Despite the State urging otherwise, the amended complaint contains sufficient allegations detailing how Defendant Gray ignored Covid-19 protocols and encouraged his employees to do the same:
• “David Gray stated to plaintiffs directly as well as other inmates he wants to let the virus ‘run its course'” (Am. Compl., ¶ 24);
• “Warden Gray in Early April stated to plaintiffs who questioned him about the social distancing and hand washing and mask [sic] inside of 7 House dorm that his concern was his staff and not the inmates because there was no way to social distance and they were going to let the virus ‘[r]un its course,' and achieve ‘Heard immunity' [sic] In other words, purposely infect everyone.” (Id. ¶ 84; see R&R, PageID 835.)
Thus, Plaintiffs allege Defendant Gray was indifferent to adherence to social distancing protocols and other measures meant to prevent the spread of the virus. He expressed concern about his staff, not the inmate population. As the Magistrate Judge explains, Defendant Gray and those he supervised then took actions in accordance with his careless attitude about the spread of the virus: “[i]t is from these allegations that the rest of Plaintiffs' allegations arise, as Plaintiffs reiterate throughout their Amended Complaint that Defendant Gray's actions throughout 2020 and the early parts of 2021 were ‘purposely done to let [Covid-19] ‘run its course'' repeatedly purporting to quote Defendant Gray.” (R&R, PagelD 835 (citing Am. Compl., ¶¶ 24-26 (virus exposure and failure to contact trace), 36, 37 (not engaging in proper hygiene practices or social distancing), 49 (providing false information about testing and number of cases), 52, 53, 55, 57, 62-64 (refusal to enforce testing, masking, handwashing, and social distancing protocols), 66, 70, 74, 84.))
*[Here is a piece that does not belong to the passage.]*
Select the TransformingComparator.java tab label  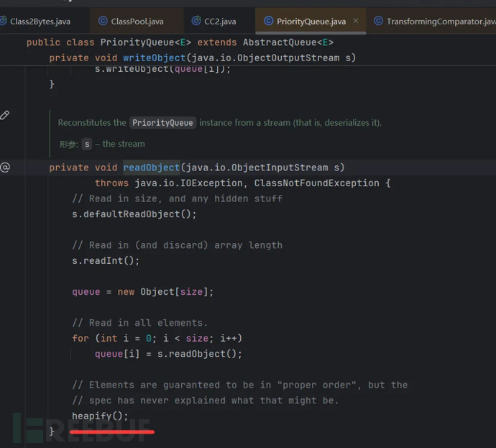coord(438,22)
Next, the State contends that the attachments to the amended complaint demonstrate that Defendant Gray took steps to stop the spread of Covid-19 and therefore undermine Plaintiffs' allegations. (ECF No. 71, PageID 847.) For example, inmates were moved to different housing units, the law library was closed, and inmates' temperatures were taken. (Id. (citing ECF No. 59-1 at 708-09.))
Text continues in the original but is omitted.